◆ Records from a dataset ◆
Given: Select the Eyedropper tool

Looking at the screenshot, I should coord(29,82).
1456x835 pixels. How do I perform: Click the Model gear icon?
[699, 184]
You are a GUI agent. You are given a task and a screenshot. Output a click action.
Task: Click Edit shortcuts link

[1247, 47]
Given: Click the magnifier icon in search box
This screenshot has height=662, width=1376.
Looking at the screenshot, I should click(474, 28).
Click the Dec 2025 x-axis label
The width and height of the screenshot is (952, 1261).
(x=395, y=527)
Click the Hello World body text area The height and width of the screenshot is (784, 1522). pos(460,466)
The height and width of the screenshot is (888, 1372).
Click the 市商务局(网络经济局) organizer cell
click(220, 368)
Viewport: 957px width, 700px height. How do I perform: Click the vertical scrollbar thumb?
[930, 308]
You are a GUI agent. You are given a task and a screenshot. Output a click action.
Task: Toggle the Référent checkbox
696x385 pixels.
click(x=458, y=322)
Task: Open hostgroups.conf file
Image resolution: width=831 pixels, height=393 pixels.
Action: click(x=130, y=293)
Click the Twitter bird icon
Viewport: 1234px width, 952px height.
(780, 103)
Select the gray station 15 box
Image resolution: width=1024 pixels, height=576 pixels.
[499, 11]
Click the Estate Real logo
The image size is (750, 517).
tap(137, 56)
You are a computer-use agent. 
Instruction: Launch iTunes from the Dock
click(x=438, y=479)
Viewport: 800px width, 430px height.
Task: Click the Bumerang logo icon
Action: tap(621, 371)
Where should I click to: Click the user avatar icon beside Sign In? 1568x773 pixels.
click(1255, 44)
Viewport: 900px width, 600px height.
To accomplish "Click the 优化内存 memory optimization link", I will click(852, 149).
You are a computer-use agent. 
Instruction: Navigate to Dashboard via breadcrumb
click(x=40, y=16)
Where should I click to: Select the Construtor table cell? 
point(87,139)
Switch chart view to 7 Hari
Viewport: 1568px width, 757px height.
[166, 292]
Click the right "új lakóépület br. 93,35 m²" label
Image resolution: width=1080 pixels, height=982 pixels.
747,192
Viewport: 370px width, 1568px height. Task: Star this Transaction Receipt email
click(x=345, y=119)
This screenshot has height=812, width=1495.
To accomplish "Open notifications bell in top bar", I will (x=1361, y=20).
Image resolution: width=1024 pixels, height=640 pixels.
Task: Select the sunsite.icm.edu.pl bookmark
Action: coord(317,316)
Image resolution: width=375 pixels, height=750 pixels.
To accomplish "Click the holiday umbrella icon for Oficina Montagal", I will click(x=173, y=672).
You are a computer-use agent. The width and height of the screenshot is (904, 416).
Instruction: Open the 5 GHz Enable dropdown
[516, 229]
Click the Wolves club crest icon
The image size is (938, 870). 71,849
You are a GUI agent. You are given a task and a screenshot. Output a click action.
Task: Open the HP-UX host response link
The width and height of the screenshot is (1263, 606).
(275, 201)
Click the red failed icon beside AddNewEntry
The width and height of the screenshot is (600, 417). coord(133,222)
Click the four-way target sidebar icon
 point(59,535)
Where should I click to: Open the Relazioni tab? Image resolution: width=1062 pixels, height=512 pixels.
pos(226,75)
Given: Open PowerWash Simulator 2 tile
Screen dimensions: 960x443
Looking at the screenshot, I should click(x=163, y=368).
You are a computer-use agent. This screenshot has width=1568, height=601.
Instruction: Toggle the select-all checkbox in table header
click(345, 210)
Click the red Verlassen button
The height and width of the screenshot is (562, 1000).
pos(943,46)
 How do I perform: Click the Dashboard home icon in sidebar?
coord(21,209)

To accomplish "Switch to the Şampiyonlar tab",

◆ TASK OBJECTIVE ◆
In the entries above, find the line holding "Viewport: 957px width, 700px" and the line holding "Task: Open hostgroups.conf file"; print both of them and every line between, exactly, and nothing else.

◆ RESPONSE AREA ◆
Viewport: 957px width, 700px height. How do I perform: Click the vertical scrollbar thumb?
[930, 308]
You are a GUI agent. You are given a task and a screenshot. Output a click action.
Task: Toggle the Référent checkbox
696x385 pixels.
click(x=458, y=322)
Task: Open hostgroups.conf file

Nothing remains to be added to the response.